L’autre solution est de donner ce fichier template à Kubernetes et consort. Problème derechef, les logiciels qui orchestrent le format Docker ne savent déployer que des containers ; ils ne sont pas adaptés pour déployer du réseau et du stockage aussi précisément que sait le faire OpenStack.
« On se retrouve dans une situation où aucune des deux solutions n’est pour l’instant satisfaisante. Soit vous devez forcément déployer des containers par-dessus des VM en sachant pertinemment que cela gâchera énormément de ressources et provoquera de nombreux problèmes de performances - en containers, en effet, une application ne correspond plus à 3 VM (front-office, back-office, base de données), elle correspond à 25 micro-services ! - soit vous déployez directement des containers et vous n’avez plus aucune possibilité de sécuriser votre réseau - ce qui posera de nombreux problèmes en production pour les objets connectés, le Big Data, les applications mobiles, mais aussi les applications historiques dont personne ne veut voir la sécurité dégradée en passant par le cloud », décrit David Alles.
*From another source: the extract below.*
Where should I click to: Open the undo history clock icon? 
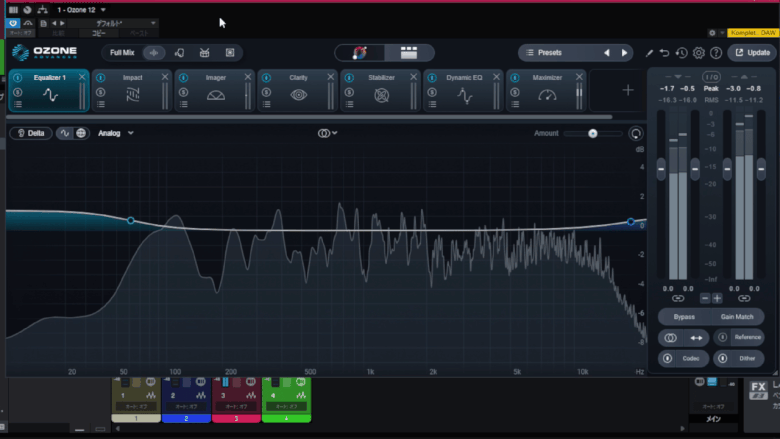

Selon lui, il s’agit maintenant de savoir qui, d’OpenStack ou de Kubernetes et consort, proposera le premier une solution. « Il y a à mon sens une échéance de deux ans. Dans deux ans, il se peut que plus aucune entreprise ne déploie de VM, puisque les cloud publics eux-mêmes propose de déployer directement des containers », assène-t-il.
OpenStack Newton, un début de réponse
S’attaquer aux containers est justement le propos de la dernière version Newton d’OpenStack - en particulier via l’orchestrateur de containers Magnum qui sait envoyer des ordres à Kubernetes, Mesos et Swarm - mais aussi grâce au module Ironic qui sait déployer du Bare Metal (serveurs physiques, non virtualisés, l’idéal pour les containers) ou encore le module Kuryr qui sert pilote pour le stockage et le réseau OpenStack en passant par les containers.
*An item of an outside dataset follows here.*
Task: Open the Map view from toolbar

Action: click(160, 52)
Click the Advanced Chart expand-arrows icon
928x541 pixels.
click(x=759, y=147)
Sauf que tous ces modules ne fonctionnent pas encore bien ensemble et que Kuryr n’est même exploitable pour l’heure que par des informaticiens qui bidouillent des scripts Ansible pour programmer directement les API.
« D’accord, ce n’est pas encore prêt. Mais il ne faudrait pas commettre l’erreur de penser que les entreprises vont aussi vite que l’évolution d’OpenStack. Kuryr sera opérationnel lorsque les entreprises en auront besoin », affirme Mark Collier.
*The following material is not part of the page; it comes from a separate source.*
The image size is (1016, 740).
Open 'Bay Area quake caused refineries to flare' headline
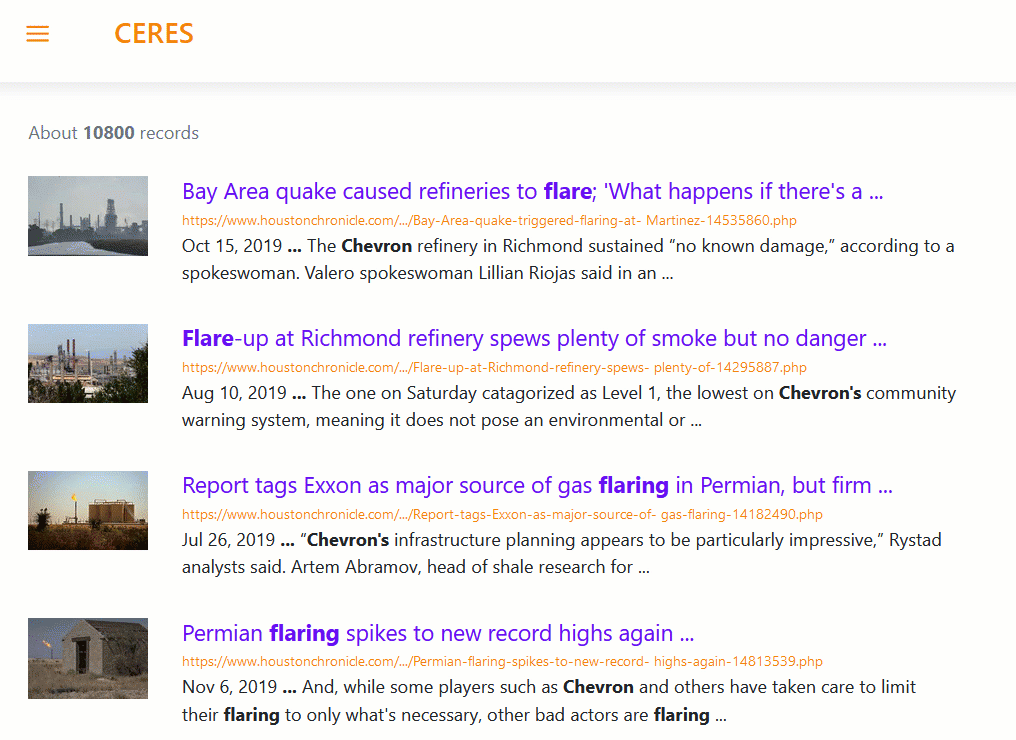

« Par ailleurs, nous observons que les entreprises qui adoptent le plus rapidement les containers sont celles qui le font via OpenStack, car OpenStack leur apporte la possibilité de les exécuter sur tout type d’infrastructures, des VM comme du Bare Metal, ce qui ne ferme aucune possibilité pour déployer à l’avenir des ressources dans n’importe quel cloud », enchérit Jonathan Bryce.
En attendant que le fonctionnement des containers se peaufine dans la tuyauterie OpenStack, la dernière version Newton amène un module Vitrage censé aider à confectionner les meilleures configurations. Encore en pré-version, Vitrage inspecte les problèmes entre chaque couche, apprends à les reconnaître et remonte des alertes. « Ce n’est pas encore aussi évolué que ce que sait faire Splunk, par exemple. En revanche, Vitrage sert déjà à détecter, justement, les problèmes de sécurité et de performances », indique Jonathan Bryce.